La libertà riproduttiva non era l’unica richiesta del femminismo di seconda ondata, come è noto il movimento delle donne degli anni ’60 e ’70, ma era sicuramente una delle questioni più eccitanti, insieme all’uguaglianza sul posto di lavoro. Le donne che hanno combattuto per quei diritti ricordano un decennio sorprendente di progressi dal 1963 al 1973 circa, compreso il diritto alla parità di retribuzione, il diritto all’uso del controllo delle nascite e il titolo IX nel 1972, che vieta la discriminazione nell’istruzione.
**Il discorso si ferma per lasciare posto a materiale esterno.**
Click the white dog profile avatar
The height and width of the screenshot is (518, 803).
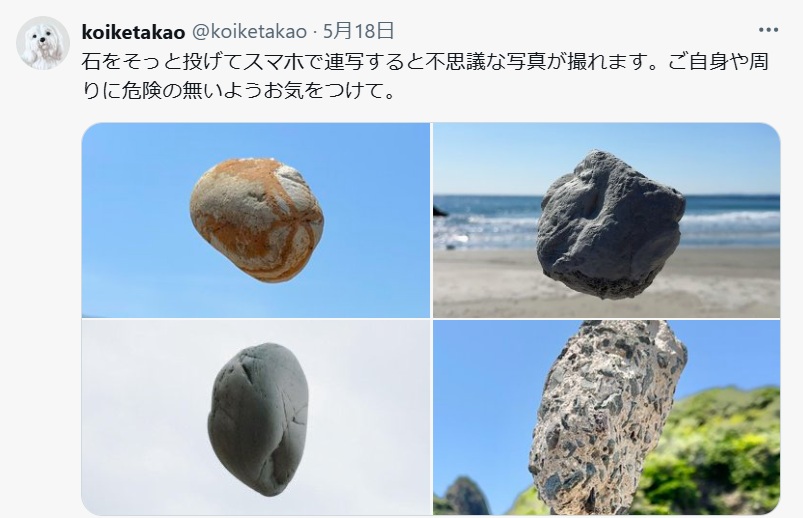tap(43, 43)
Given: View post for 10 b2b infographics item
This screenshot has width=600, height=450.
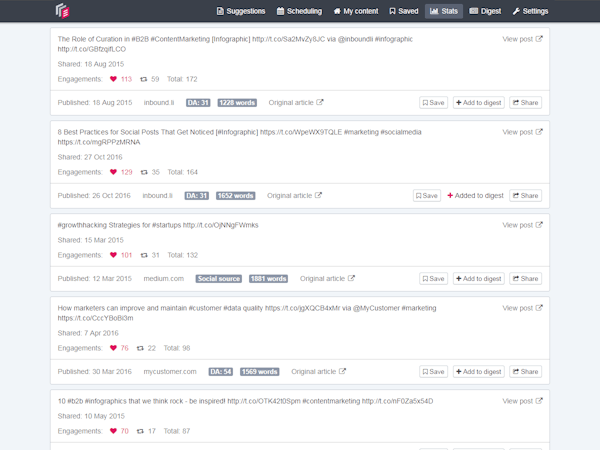Looking at the screenshot, I should pos(522,401).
Il coronamento fu Roe v. Wade un anno dopo, che garantì il diritto costituzionale all’aborto. Molte delle donne che all’epoca si identificavano come femministe, hanno avuto un aborto illegale o hanno conosciuto qualcuno che lo ha fatto. “L’aborto è così legato al movimento delle donne in questo paese”, afferma Carole Joffe, sociologa dell’Università della California, scuola di medicina di San Francisco, che studia e insegna la storia dell’aborto.
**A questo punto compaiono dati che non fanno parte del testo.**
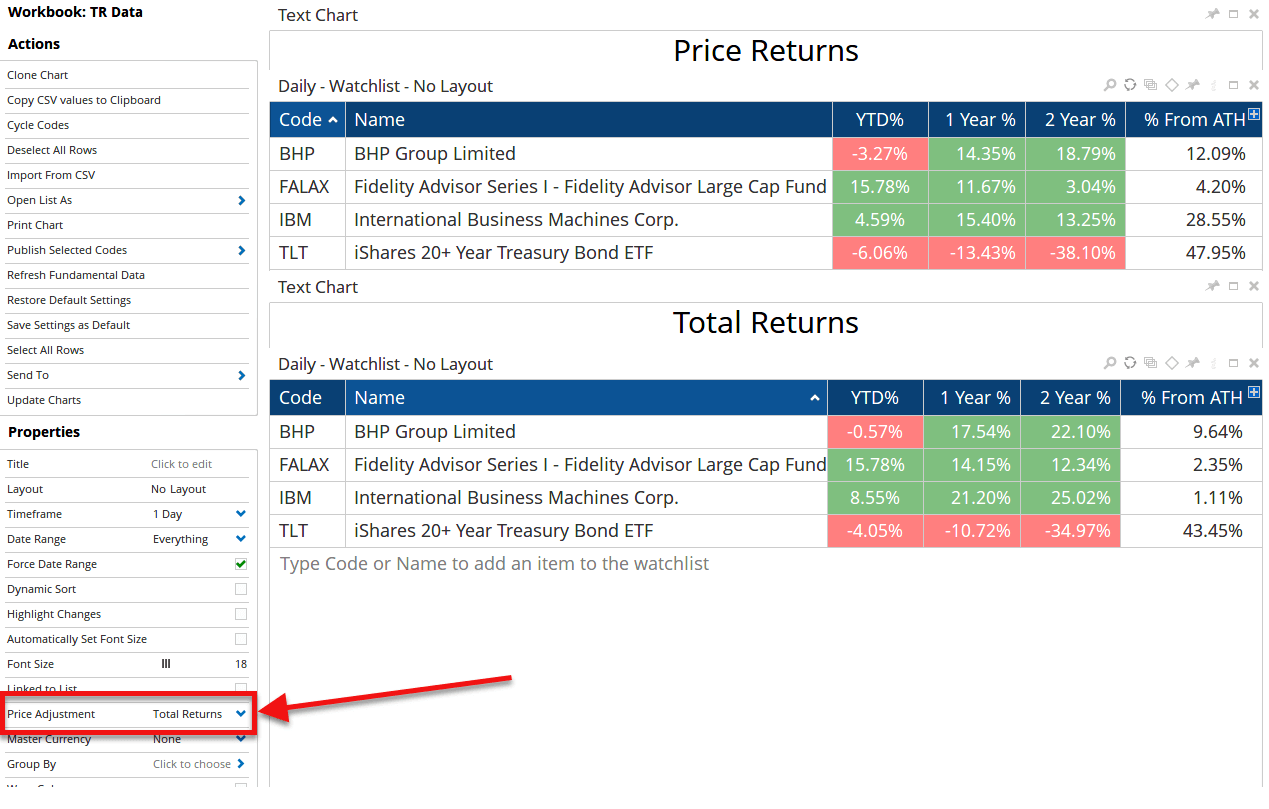
Task: Open the Price Adjustment dropdown
Action: pyautogui.click(x=238, y=713)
“Oltre a un migliore controllo delle nascite, ciò che significava l’aborto legale era che le donne eterosessuali potevano ancora prendere parte alla vita pubblica. Ha consentito l’enorme cambiamento che abbiamo visto nella condizione delle donne negli ultimi 50 anni”. Joffe dice che molte donne, come lei, ora sentono che il diritto alla contraccezione potrebbe essere a rischio, qualcosa che lei definisce “impensabile”.
Uno di questi è Heather Booth. Quando aveva 20 anni ed era una studentessa a Chicago, un amico maschio le chiese se poteva aiutare sua sorella ad abortire. Era il 1965 e attraverso i contatti nel movimento per i diritti civili, trovò il modo di collegare la giovane donna, quasi suicida all’idea di rimanere incinta, con un medico disposto ad aiutare. Pensava che sarebbe stato un evento unico, ma Booth finì per co-fondare il Jane Collective, un gruppo clandestino di donne che forniva aborti sicuri a chi ne aveva bisogno.
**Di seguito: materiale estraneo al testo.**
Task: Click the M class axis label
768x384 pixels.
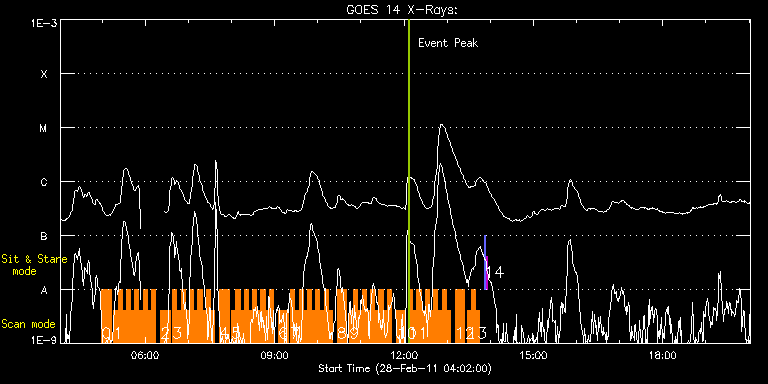Action: click(44, 128)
In tutto, il gruppo ha eseguito circa 11.000 aborti in circa sette anni, una storia raccontata nel nuovo documentario “The Janes”. Booth, che ora ha 76 anni, vede lo sconvolgimento del caso Roe v. Wade come una sfida agghiacciante ai trionfi del movimento femminile. “Penso che siamo sul filo del rasoio”, dice.
“Da un lato, ci sono stati 50 anni di cambiamento nella condizione delle donne in questa società”, aggiunge, ricordando che quando cresceva, le donne potevano rispondere solo agli annunci di lavoro nella “sezione femminile”, per elencarne solo uno esempio. “Quindi c’è stato un progresso verso una maggiore uguaglianza, ma… se chiedi a che punto siamo, penso che siamo sul filo del rasoio in una lotta davvero tra democrazia e libertà, e tirannia, uno smantellamento delle libertà per cui sono state a lungo combattute ”.
Naturalmente, non tutte le donne ritengono che l’aborto sia un diritto che vale la pena preservare. Linda Sloan, che ha fatto volontariato negli ultimi cinque anni, insieme a suo marito, per l’organizzazione anti-aborto A Moment of Hope in Columbia, nella Carolina del Sud, afferma di apprezzare i diritti delle donne. “Credo fermamente e sostengo che le donne siano trattate alla pari degli uomini … (in) opportunità di lavoro, stipendio, rispetto e molte altre aree”, afferma.
Dice di aver cercato di instillare quei valori nelle sue due figlie e nei suoi due figli e li sostiene con il suo lavoro in due centri di accoglienza per donne, cercando di autorizzare le donne a fare le scelte giuste.